SymptomsBy Mayo Clinic staff
Prostatitis symptoms vary depending on the cause. They may include:
- Pain or burning sensation when urinating (dysuria)
- Difficulty urinating, such as dribbling or hesitant urination
- Frequent urination, particularly at night (nocturia)
- Urgent need to urinate
- Pain in the abdomen, groin or lower back
- Pain in the area between the scrotum and rectum (perineum)
- Pain or discomfort of the penis or testicles
- Painful orgasms (ejaculations)
- Flu-like symptoms (with bacterial prostatitis)
Based on your symptoms and laboratory tests, your doctor may conclude that you have one of the following types of prostatitis:
- Acute bacterial prostatitis. This type of prostatitis may cause flu-like symptoms associated with the sudden onset of infection, such as fever, chills, nausea and vomiting. It can usually be treated with antibiotics.

○ ○ ○ ○ ○ ○ ○

* Actions to take
1. Can you rewrite the paragraph of the prostatitis symptoms page that begins "Acute bacterial prostatitis. This type" more briefly while keeping its main facts?
2. Could you reproduce the part of the prostatitis symptoms page that begins at the words "- Urgent need" and stops after the words "(with bacterial prostatitis)"?

* Source data

○ ○ ○ ○ ○ ○ ○

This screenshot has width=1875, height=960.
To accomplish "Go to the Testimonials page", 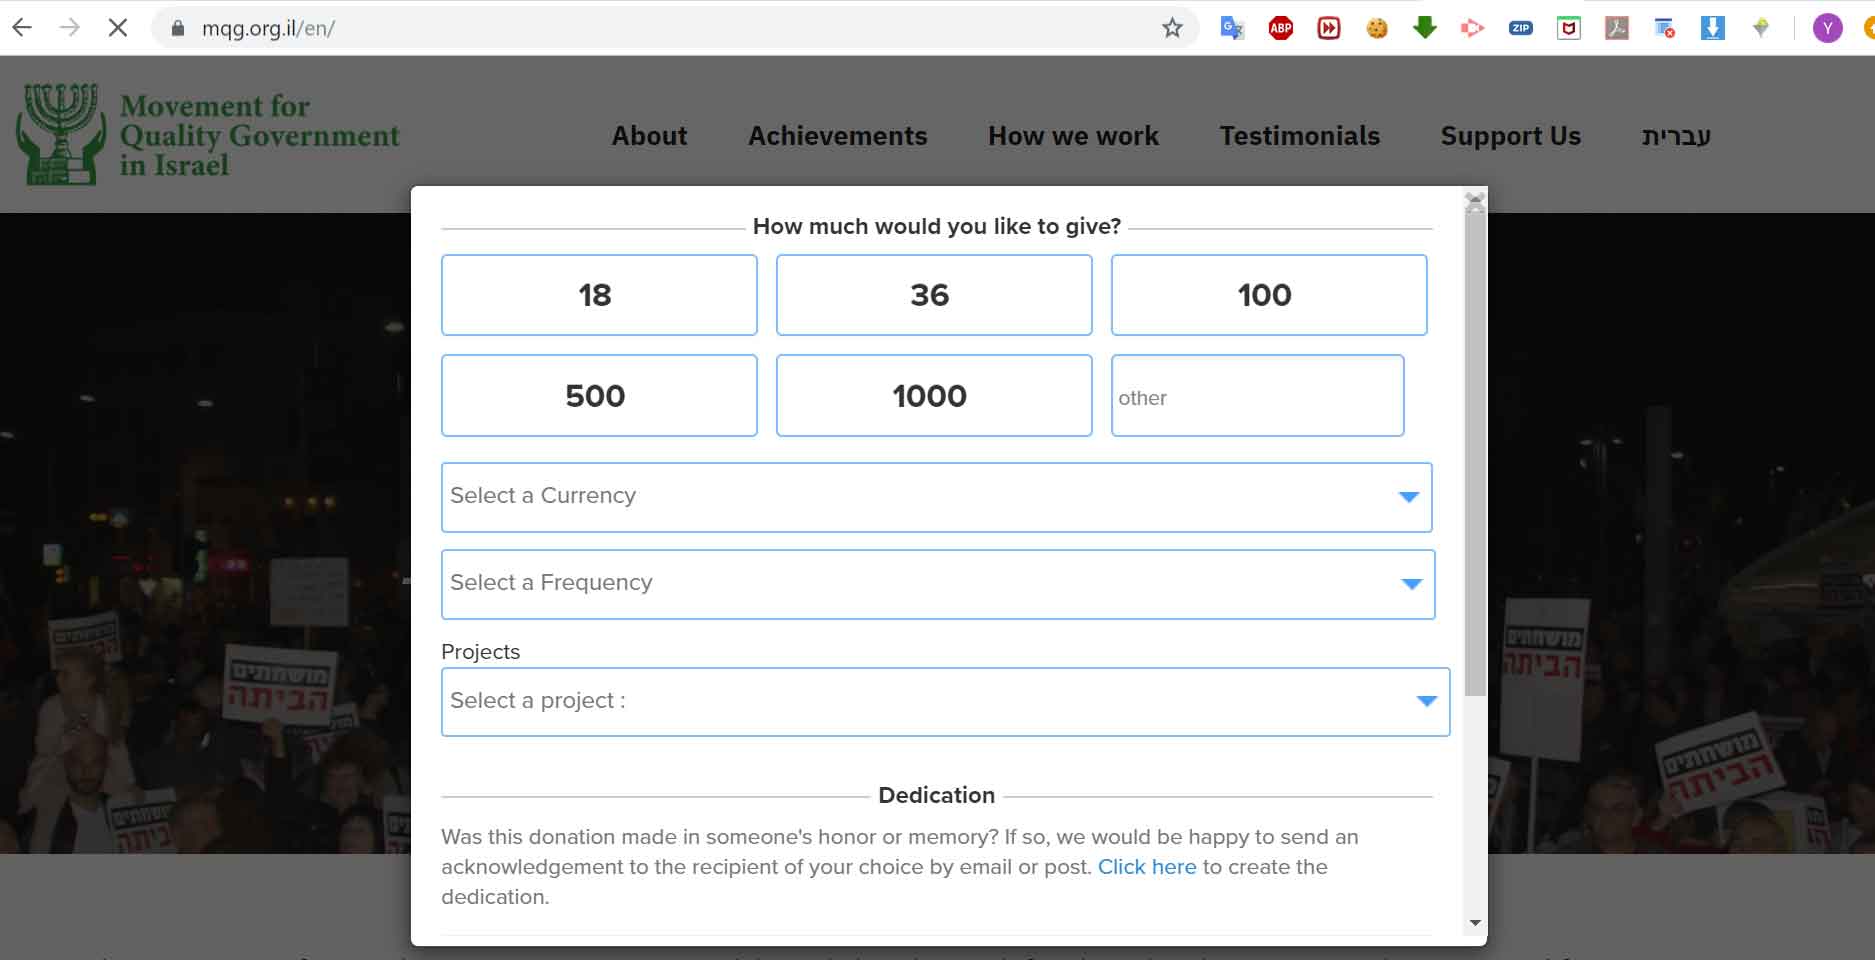I will coord(1299,136).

○ ○ ○ ○ ○ ○ ○

* Responses in order
1. Acute bacterial prostatitis can cause flu-like symptoms tied to a sudden infection, such as fever, chills, nausea and vomiting. Antibiotics usually treat it.

2.
- Urgent need to urinate
- Pain in the abdomen, groin or lower back
- Pain in the area between the scrotum and rectum (perineum)
- Pain or discomfort of the penis or testicles
- Painful orgasms (ejaculations)
- Flu-like symptoms (with bacterial prostatitis)